Overlay a band on the metric, showing the expected behavior of a series based on past values.

Outliers

Highlight outliers series.

Forecast

Forecast future values based on past values.

Anomalies

Overlay a band on the metric, showing the expected behavior of a series based on past values.

Kloudfuse provides these possible implementations of anomaly detection:

basic

Implements the Rolling quantile algorithm.

The Basic Anomaly Detection algorithm calculates a predicted range using the 25th and 75th quantiles and the interquartile range (IQR) within a rolling window. This range helps determine the expected "normal" behavior, while deviations outside this range are flagged as anomalies.

Parameters

  • Window: Defines the size of the rolling window used for quantile computation. A larger window smooths the data but may reduce sensitivity to sudden changes.

  • Band: Sets the sensitivity of anomaly detection. A narrower band makes the algorithm more sensitive to deviations, while a wider band captures more data as "normal."

Rolling Window size :

Rolling Windows are 1m, 2m, 3m, 5m, 10m, 15m, 30m, 1h, and 2h.

Band parameter:

Has the possible values of 1, 2, or 3.

Example

In the example above, the time series graph displays unique count of errors over a period. The gray band represents the expected range based on recent data, while red markers indicate anomalies—data points outside the predicted range. Here, a sudden increase in errors during peak hours is flagged as an anomaly, allowing for quick detection and investigation.

Use Case

Basic Anomaly Detection is ideal for monitoring metrics with frequent, non-seasonal fluctuations, where rapid response to changes is essential. Use it to detect unexpected spikes or drops without needing to account for cyclic patterns or trends.

agile

Implements the SARIMA algorithm.

Numeric parameter

Has the possible values of 1, 2, or 3.

robust

Implements the Seasonal decompose algorithm.

sampling interval

Sampling intervals are 1m, 2m, 3m, 5m, 10m, 15m, 30m, 1h, and 2h.

Numeric parameter

Has the possible values of 1, 2, or 3.

agile-robust

Implements the Prophet algorithm.

sampling interval

Sampling intervals hourly, daily, or weekly.

Numeric parameter

Has the possible values of 1, 2, or 3.

Outliers

Highlight outliers series.

Kloudfuse provides the DBSCAN implementation of outlier detection.

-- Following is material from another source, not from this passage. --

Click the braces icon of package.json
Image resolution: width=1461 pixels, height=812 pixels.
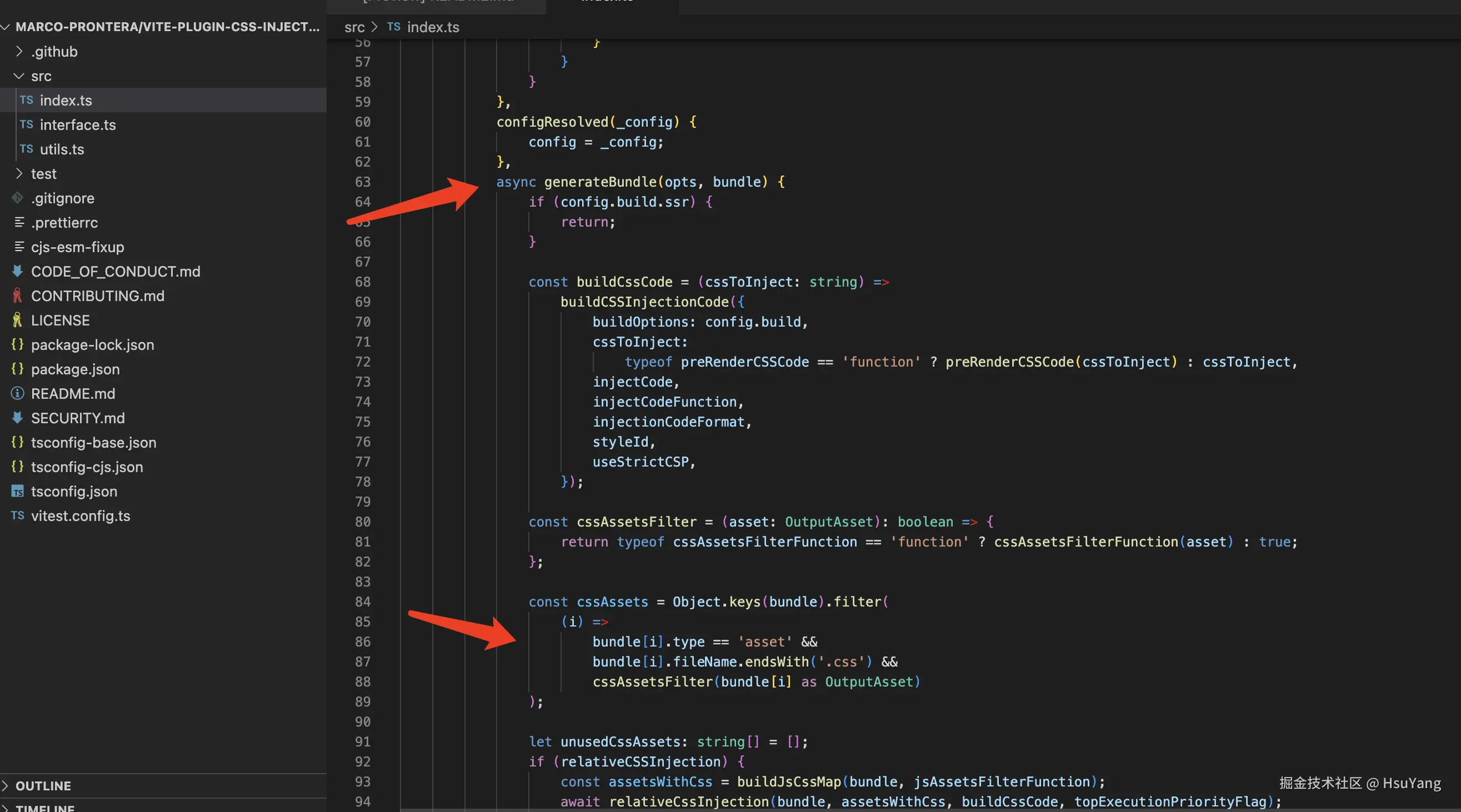point(18,369)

Configure the Tolerance Level

In DBSCAN, the tolerance level (referred to as eps) determines the radius of the neighborhood around each point for clustering purposes. In this exampleeps is set to 0.8, which controls the sensitivity of outlier detection. A lower tolerance will detect more subtle outliers, while a higher tolerance will detect only the most significant deviations.

Visualization

The chart displays the results of DBSCAN outlier detection applied to the selected metric over time. In the visualization:

  • Solid Lines represent data series flagged as outliers. These indicate instances where the data behavior deviates significantly from the norm based on the defined tolerance.

  • Dotted Lines represent data series identified as non-outliers, meaning they exhibit expected behavior relative to their peers.

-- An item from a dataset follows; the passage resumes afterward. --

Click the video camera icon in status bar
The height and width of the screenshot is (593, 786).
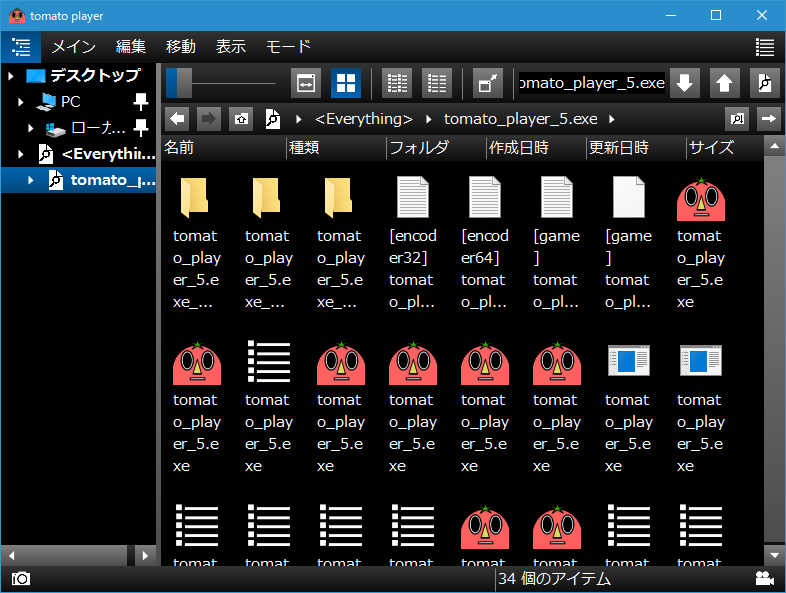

In the following examples, a cube root transformation is applied to the data before DBSCAN processing. The choice of eps significantly affects the number of detected outliers:

  • Tolerance = 0.8
    In the first exampleeps is set to 0.8, making the detection process highly sensitive to deviations. As a result:

    • Solid lines in the chart represent data points marked as outliers, where even small deviations from the normal pattern are detected.

    • Dotted lines indicate non-outliers, showing stable or expected behavior.

  • Tolerance = 5
    In the second example , eps is increased to 5. With this higher tolerance:

    • Only significant deviations are identified as outliers, with most series marked as dotted lines (non-outliers).

    • Solid lines (outliers) appear only for major deviations, filtering out more minor deviations.

    This setting is appropriate when you only want to capture large deviations and are not concerned with smaller fluctuations in the data.

Forecast

Forecasting allows users to predict future values in a time series based on historical data, enabling proactive monitoring and resource planning. By forecasting trends and patterns, users can anticipate potential issues, optimize resource allocation, and make data-driven decisions. Our platform supports two forecasting algorithms tailored to different data characteristics and forecasting needs:

  • Linear Forecast (Linear Regression):
    A straightforward method for forecasting based on a linear trend in the data. This approach is well-suited for time series that exhibit a consistent trend without significant seasonal variations. Linear forecasting can help identify steady growth or decline over time, making it ideal for simple trend prediction.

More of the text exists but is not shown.